● **READING TEXT**

+++

A few weeks ago I ran into an old friend. Someone with whom I had lost contact more than 17 years ago.
I didn’t actually run into her, not in the literal sense of going into your neighbourhood grocery store, seeing a familiar face from your past, stalking them across the aisles while constantly asking yourself “is it/isn’t it?” And then finally plucking up the courage to go up to them and ask, somewhat sheepishly, “are you…”, all the while praying that they are who you think they are while rehearsing your retreat if they turn out not to be good ol’ what’s-his-face.
And then when it turns out that they are, in fact, exactly who you imagined them to be, you spend the next seven minutes excitedly hugging them with the passion usually reserved for the reunion with your twin from whom you were separated at birth.
No, this was a different kind of running into. This thing called the Internet did all the work and by chance it provided me with an e-mail address to which I fired off a message saying mundane things like “I sure hope you are who I think you are.”
To my pleasant surprise I received a reply telling me that she is exactly who I thought and that we should chat on the phone some time.

+++

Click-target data
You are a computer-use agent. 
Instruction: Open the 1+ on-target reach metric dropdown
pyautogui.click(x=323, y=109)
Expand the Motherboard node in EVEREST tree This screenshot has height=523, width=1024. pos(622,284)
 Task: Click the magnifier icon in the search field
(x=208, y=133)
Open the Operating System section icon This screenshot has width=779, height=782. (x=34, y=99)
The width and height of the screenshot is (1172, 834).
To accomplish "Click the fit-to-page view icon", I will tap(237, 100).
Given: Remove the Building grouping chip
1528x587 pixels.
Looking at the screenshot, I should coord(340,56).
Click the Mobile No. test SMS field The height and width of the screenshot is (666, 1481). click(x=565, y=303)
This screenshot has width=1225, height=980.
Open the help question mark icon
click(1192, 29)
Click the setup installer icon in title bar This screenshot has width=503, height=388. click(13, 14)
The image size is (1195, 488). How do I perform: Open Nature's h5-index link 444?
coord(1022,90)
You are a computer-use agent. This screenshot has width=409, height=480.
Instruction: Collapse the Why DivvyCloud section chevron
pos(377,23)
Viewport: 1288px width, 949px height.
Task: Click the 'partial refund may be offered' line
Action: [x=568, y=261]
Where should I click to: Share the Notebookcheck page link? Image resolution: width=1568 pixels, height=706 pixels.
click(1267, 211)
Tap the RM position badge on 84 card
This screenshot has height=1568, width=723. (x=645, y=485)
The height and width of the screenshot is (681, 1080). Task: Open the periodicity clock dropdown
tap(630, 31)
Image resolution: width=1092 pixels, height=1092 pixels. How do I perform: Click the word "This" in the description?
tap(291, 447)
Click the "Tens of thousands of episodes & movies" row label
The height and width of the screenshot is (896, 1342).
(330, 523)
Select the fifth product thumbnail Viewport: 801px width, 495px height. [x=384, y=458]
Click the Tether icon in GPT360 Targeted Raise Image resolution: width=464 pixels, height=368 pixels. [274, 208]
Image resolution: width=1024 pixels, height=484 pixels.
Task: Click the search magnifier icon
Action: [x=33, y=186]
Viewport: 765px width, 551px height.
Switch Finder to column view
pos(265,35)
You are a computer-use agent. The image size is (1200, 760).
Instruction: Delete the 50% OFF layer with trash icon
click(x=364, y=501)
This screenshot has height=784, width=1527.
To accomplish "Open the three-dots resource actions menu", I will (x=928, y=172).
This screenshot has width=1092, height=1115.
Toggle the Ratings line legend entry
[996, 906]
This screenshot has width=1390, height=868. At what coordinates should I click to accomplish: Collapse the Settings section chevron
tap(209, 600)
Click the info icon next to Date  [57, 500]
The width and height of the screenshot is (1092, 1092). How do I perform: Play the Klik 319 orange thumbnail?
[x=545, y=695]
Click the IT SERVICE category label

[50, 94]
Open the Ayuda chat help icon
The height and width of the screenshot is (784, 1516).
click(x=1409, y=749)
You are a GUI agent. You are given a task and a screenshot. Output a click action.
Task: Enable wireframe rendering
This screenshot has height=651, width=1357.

+++

● **JOBS**
- 1) Condense the paragraph of the reunion essay that begins "No, this was a different kind of running into" into one or two shorter sentences that keep its main facts.
- 2) Transcribe the part of the reunion essay between "I didn’t actually" and "separated at birth.", inclusive.

● **FINAL ANSWERS**
- 1) The writer's reconnection happened online rather than face to face: the Internet happened to turn up an e-mail address. The writer used it to send a message with ordinary lines such as "I sure hope you are who I think you are."

- 2)
I didn’t actually run into her, not in the literal sense of going into your neighbourhood grocery store, seeing a familiar face from your past, stalking them across the aisles while constantly asking yourself “is it/isn’t it?” And then finally plucking up the courage to go up to them and ask, somewhat sheepishly, “are you…”, all the while praying that they are who you think they are while rehearsing your retreat if they turn out not to be good ol’ what’s-his-face.
And then when it turns out that they are, in fact, exactly who you imagined them to be, you spend the next seven minutes excitedly hugging them with the passion usually reserved for the reunion with your twin from whom you were separated at birth.